## PROBLEM TO SOLVE
Please quote the listing word for word, beginning at its first line and stopping after the line that contains "pyautogui.click(x=198, y=13)".

Target position listing:

*-*-*

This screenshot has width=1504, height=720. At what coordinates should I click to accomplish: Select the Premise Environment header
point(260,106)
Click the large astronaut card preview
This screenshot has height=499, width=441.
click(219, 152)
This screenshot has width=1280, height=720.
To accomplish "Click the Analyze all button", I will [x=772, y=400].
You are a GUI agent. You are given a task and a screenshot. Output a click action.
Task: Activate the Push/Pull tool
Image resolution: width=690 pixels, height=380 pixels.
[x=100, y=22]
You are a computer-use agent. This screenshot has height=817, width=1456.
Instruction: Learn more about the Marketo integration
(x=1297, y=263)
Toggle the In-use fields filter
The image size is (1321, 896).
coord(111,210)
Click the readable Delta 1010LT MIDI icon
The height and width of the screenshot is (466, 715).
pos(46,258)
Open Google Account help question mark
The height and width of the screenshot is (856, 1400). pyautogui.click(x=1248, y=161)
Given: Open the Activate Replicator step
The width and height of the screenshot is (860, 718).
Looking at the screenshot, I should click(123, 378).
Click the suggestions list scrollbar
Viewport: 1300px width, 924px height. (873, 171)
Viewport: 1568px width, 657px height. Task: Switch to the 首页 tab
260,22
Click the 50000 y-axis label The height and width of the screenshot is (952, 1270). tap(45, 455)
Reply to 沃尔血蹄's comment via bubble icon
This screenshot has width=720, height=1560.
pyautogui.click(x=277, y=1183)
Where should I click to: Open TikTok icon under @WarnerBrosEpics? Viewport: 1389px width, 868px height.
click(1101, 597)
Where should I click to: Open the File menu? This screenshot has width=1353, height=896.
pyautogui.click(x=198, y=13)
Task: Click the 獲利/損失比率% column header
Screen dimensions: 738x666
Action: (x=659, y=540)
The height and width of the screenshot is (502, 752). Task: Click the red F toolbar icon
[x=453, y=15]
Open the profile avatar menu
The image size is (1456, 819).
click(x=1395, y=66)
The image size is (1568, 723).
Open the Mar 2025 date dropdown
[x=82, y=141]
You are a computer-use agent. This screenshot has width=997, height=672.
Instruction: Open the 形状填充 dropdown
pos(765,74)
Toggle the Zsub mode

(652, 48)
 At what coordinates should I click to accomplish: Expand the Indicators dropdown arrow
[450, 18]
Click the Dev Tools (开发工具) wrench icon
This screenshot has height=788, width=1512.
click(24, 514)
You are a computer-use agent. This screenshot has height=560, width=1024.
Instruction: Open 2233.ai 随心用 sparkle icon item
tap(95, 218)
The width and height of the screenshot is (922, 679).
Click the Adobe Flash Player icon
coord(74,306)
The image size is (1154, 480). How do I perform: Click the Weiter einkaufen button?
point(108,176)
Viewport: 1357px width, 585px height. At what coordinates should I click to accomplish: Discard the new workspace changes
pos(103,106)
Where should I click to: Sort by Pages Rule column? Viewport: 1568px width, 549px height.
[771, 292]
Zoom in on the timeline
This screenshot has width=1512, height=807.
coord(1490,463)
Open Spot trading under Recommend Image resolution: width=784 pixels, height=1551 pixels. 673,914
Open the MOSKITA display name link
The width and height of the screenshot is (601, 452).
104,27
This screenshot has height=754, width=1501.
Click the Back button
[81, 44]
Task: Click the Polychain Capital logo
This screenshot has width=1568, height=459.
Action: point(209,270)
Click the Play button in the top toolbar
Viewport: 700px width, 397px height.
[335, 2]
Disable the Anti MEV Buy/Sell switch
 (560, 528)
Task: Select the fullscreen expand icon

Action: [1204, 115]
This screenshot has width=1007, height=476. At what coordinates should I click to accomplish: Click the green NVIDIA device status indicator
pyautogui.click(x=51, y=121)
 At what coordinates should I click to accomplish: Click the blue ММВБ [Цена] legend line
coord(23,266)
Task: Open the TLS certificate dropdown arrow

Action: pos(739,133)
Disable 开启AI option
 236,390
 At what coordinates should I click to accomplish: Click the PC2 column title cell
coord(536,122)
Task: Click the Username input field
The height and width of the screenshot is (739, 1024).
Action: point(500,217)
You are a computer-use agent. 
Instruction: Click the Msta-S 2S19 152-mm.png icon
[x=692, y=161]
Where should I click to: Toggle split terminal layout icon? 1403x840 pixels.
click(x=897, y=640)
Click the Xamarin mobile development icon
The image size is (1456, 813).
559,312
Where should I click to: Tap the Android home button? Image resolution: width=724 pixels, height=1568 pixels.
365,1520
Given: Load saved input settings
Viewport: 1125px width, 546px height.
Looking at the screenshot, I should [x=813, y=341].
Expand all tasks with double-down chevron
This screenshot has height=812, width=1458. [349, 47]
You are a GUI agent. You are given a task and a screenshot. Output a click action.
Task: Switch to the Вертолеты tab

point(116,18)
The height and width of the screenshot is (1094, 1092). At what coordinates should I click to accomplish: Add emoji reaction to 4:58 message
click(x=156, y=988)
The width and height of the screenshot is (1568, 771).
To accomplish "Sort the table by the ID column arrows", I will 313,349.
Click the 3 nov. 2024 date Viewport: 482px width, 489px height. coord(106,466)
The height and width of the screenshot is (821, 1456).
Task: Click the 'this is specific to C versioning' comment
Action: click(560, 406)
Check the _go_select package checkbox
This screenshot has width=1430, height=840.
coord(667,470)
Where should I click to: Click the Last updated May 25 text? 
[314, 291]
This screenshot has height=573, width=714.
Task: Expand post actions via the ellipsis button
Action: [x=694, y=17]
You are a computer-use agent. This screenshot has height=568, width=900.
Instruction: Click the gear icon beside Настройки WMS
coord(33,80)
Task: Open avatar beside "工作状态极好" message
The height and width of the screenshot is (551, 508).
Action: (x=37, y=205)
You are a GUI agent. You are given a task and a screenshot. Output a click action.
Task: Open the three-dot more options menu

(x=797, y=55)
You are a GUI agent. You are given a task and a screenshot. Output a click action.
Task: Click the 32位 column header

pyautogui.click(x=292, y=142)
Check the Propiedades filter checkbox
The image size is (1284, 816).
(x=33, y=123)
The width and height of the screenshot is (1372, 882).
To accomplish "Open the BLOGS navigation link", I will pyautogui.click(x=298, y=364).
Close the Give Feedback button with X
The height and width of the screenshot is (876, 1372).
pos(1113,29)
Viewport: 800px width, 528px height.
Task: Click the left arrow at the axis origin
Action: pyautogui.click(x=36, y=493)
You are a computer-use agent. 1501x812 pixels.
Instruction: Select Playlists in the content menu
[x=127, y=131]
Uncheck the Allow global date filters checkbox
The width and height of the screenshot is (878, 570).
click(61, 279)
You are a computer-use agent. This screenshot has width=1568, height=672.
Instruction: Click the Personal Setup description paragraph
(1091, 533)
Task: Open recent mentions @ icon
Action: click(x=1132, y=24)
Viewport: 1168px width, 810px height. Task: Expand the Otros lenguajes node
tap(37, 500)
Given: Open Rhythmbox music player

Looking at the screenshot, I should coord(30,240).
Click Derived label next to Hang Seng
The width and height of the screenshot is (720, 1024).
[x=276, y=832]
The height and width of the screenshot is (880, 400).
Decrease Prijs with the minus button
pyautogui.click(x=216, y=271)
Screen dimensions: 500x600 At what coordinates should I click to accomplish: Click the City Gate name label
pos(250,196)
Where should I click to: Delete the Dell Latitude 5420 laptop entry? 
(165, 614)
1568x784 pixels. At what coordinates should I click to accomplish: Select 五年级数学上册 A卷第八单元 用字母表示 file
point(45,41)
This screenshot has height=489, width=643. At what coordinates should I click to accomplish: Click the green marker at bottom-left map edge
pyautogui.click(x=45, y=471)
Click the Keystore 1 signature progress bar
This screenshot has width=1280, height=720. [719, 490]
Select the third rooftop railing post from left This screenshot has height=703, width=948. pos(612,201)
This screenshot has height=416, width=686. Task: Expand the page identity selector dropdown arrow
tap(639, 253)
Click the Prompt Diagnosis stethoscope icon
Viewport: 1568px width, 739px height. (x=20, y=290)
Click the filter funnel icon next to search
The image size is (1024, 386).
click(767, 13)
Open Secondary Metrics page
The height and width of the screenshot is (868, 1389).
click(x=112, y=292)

*-*-*

## OUTPUT
This screenshot has width=1504, height=720. At what coordinates should I click to accomplish: Select the Premise Environment header
point(260,106)
Click the large astronaut card preview
This screenshot has height=499, width=441.
click(219, 152)
This screenshot has width=1280, height=720.
To accomplish "Click the Analyze all button", I will [x=772, y=400].
You are a GUI agent. You are given a task and a screenshot. Output a click action.
Task: Activate the Push/Pull tool
Image resolution: width=690 pixels, height=380 pixels.
[x=100, y=22]
You are a computer-use agent. This screenshot has height=817, width=1456.
Instruction: Learn more about the Marketo integration
(x=1297, y=263)
Toggle the In-use fields filter
The image size is (1321, 896).
coord(111,210)
Click the readable Delta 1010LT MIDI icon
The height and width of the screenshot is (466, 715).
pos(46,258)
Open Google Account help question mark
The height and width of the screenshot is (856, 1400). pyautogui.click(x=1248, y=161)
Given: Open the Activate Replicator step
The width and height of the screenshot is (860, 718).
Looking at the screenshot, I should click(123, 378).
Click the suggestions list scrollbar
Viewport: 1300px width, 924px height. (873, 171)
Viewport: 1568px width, 657px height. Task: Switch to the 首页 tab
260,22
Click the 50000 y-axis label The height and width of the screenshot is (952, 1270). tap(45, 455)
Reply to 沃尔血蹄's comment via bubble icon
This screenshot has width=720, height=1560.
pyautogui.click(x=277, y=1183)
Where should I click to: Open TikTok icon under @WarnerBrosEpics? Viewport: 1389px width, 868px height.
click(1101, 597)
Where should I click to: Open the File menu? This screenshot has width=1353, height=896.
pyautogui.click(x=198, y=13)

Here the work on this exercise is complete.